# Sheriff charged with using inmates as sex slaves - AP



## Yrys (19 Apr 2008)

Oklahoma sheriff could be sentenced to 467 years in prison if convicted



> ARAPAHO, Okla. - Authorities have charged a western Oklahoma sheriff with coercing and bribing female inmates so he could use them in a sex-slave operation run out of his jail.
> 
> Custer County Sheriff Mike Burgess resigned Wednesday just as state prosecutors filed 35 felony charges against him, including 14 counts of second-degree rape, seven
> counts of forcible oral sodomy and five counts of bribery by a public official. Burgess, the top officer in the county of 26,000 since 1994, appeared in court Wednesday was
> ...


----------



## dangerboy (19 Apr 2008)

Tidwell said. "The circumstances are certainly regretful," he said.

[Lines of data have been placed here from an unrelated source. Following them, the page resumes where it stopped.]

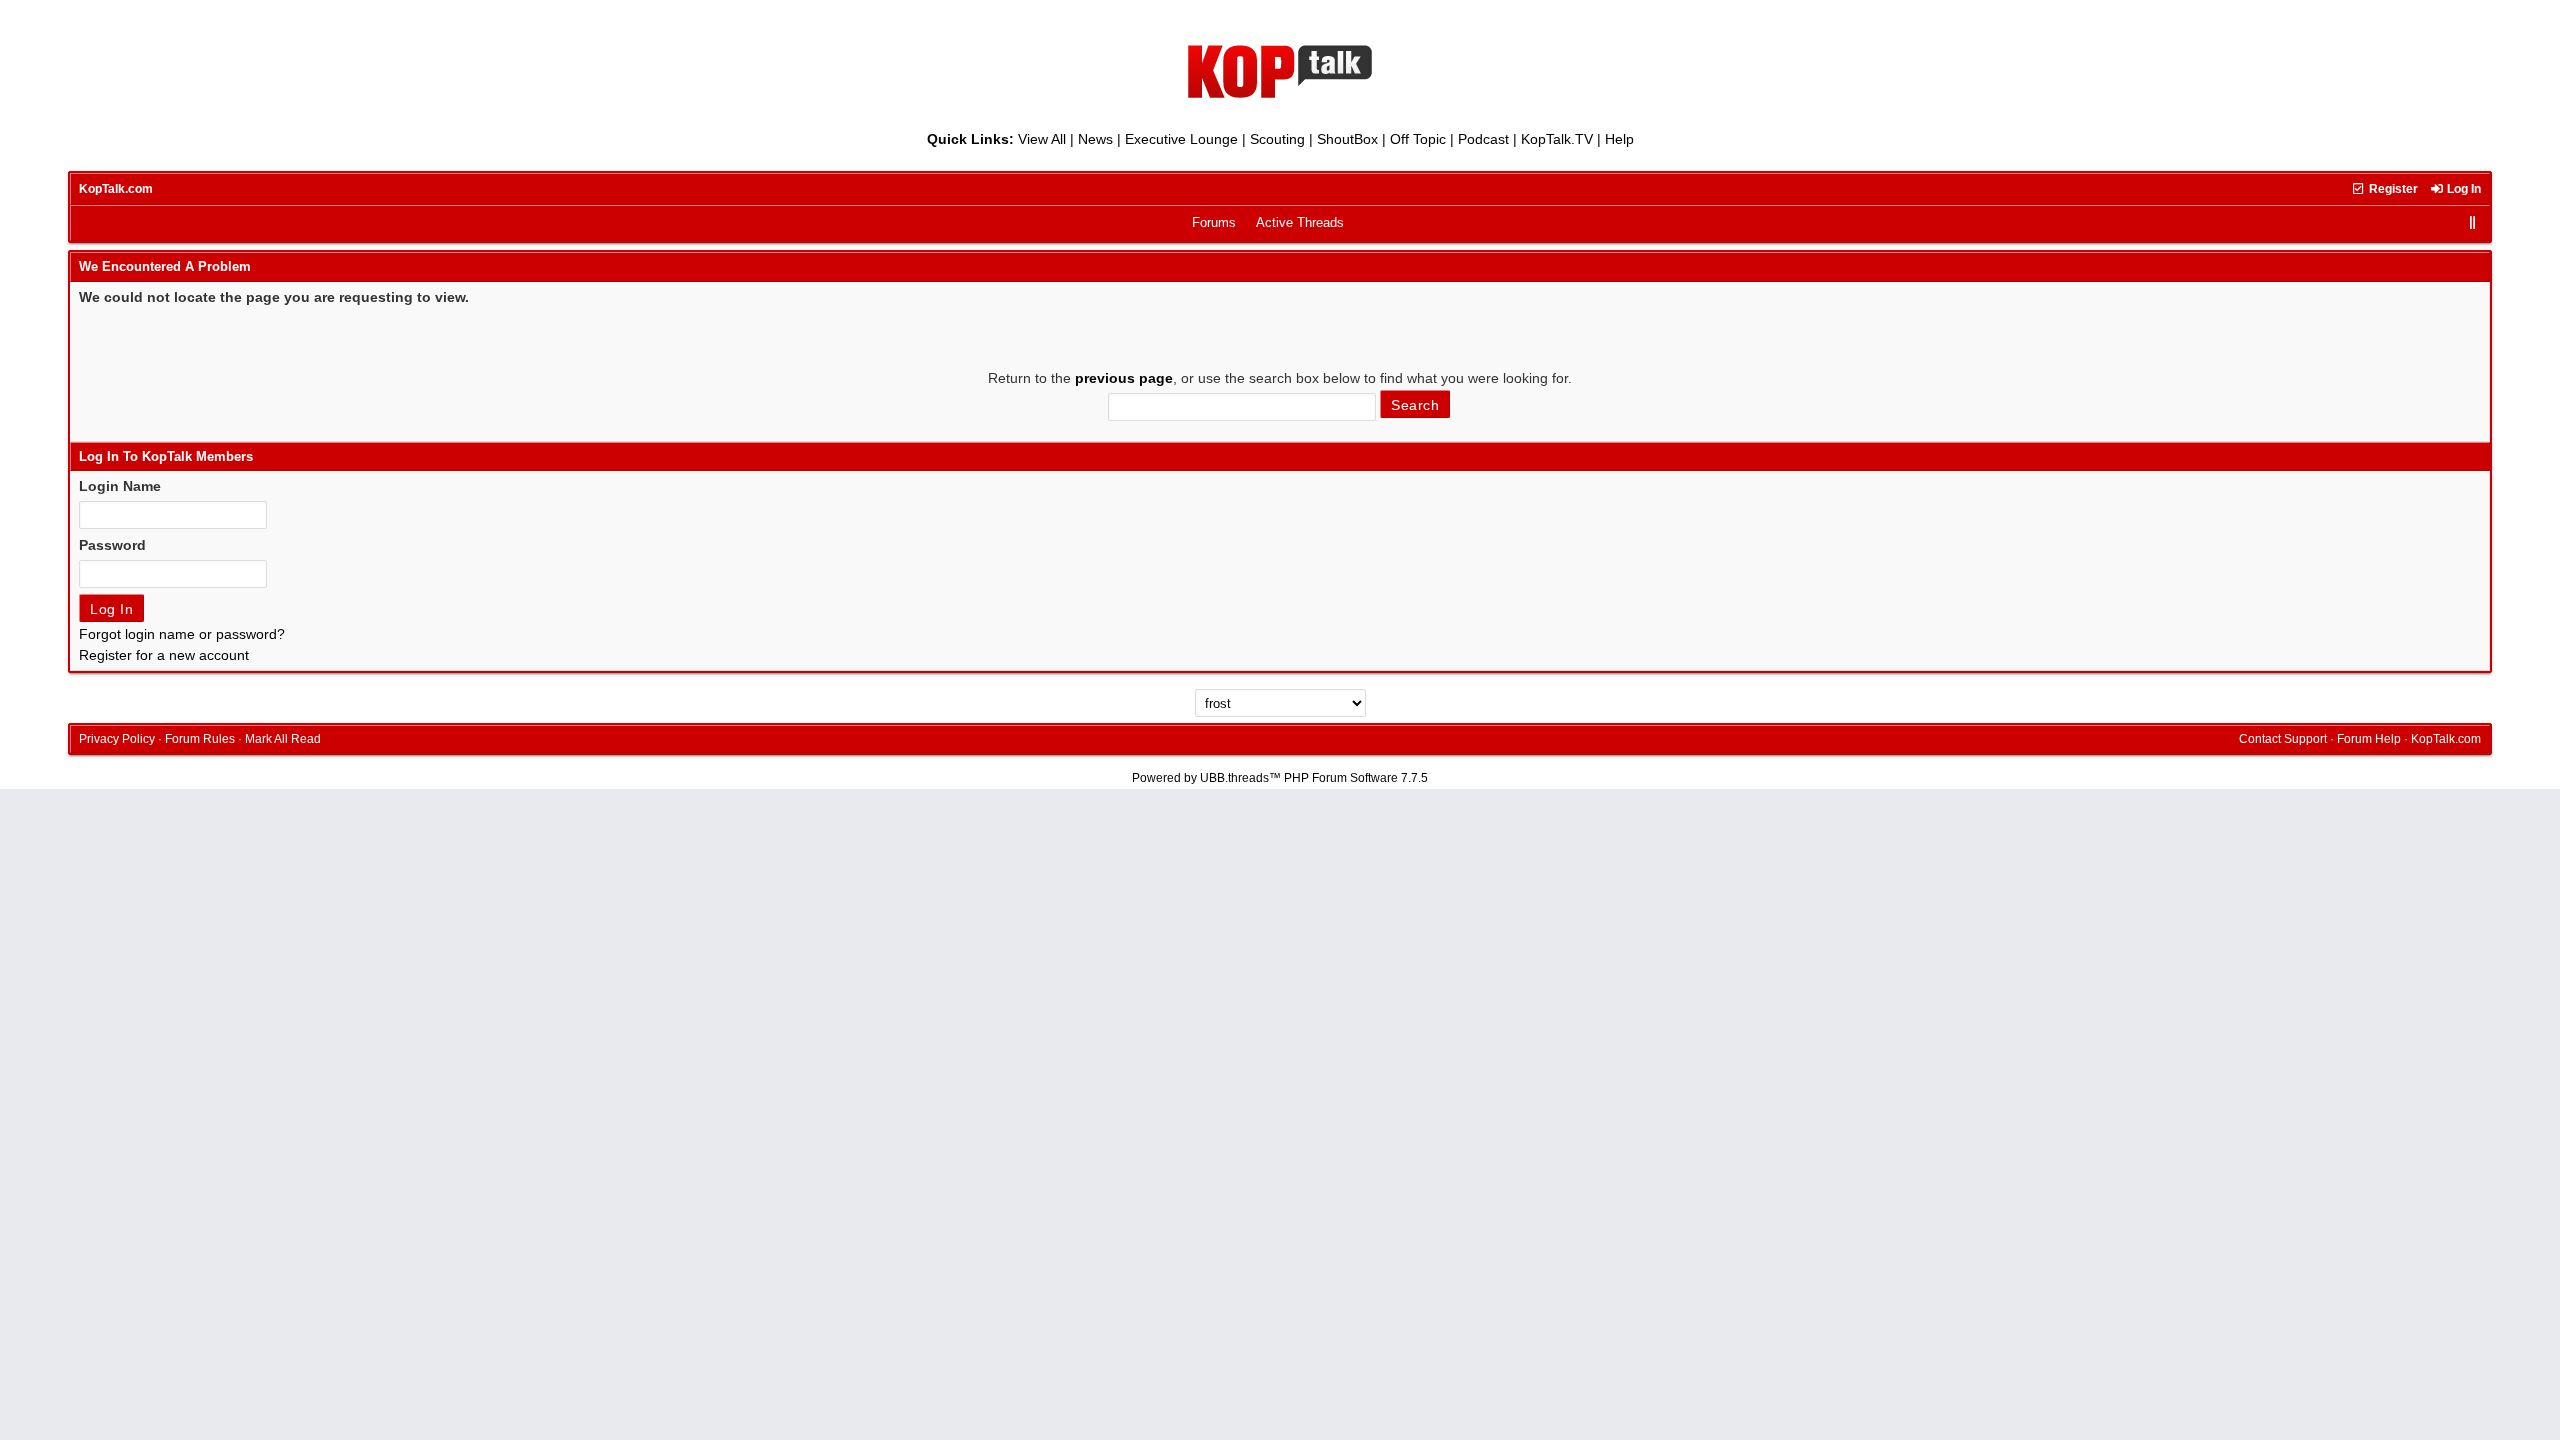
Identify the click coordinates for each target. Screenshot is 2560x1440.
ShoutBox (1347, 139)
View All (1042, 139)
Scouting (1277, 139)
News (1095, 139)
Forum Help (2369, 739)
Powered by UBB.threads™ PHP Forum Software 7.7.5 (1280, 778)
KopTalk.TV (1557, 139)
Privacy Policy (117, 739)
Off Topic (1418, 139)
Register (2392, 189)
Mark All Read (283, 739)
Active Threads (1300, 222)
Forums (1214, 222)
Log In (2462, 189)
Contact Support (2283, 739)
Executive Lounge (1181, 139)
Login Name (120, 486)
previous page (1124, 378)
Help (1619, 139)
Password (112, 545)
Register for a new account (164, 655)
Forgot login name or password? (182, 634)
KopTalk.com (116, 189)
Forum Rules (200, 739)
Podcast (1483, 139)
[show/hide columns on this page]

I think that it is a lot more than just regretful.


----------



## Yrys (19 Apr 2008)

dangerboy said:
			
		

> Tidwell said. "The circumstances are certainly regretful," he said.
> 
> I think that it is a lot more than just regretful.



Likewise mind here...


----------



## medaid (19 Apr 2008)

Great... another idiot in a uniform.

Frack him lay out the facts, and then as per the court's rulings throw him in the slammer. Have him pimped out by his fellow inmates, the the large gentlemen by the name of Bubba.


----------



## rmc_wannabe (25 Apr 2008)

Seems the hunter now becomes the hunted.... hope he remembers what he did when he forcibly drops the soap  ;D


----------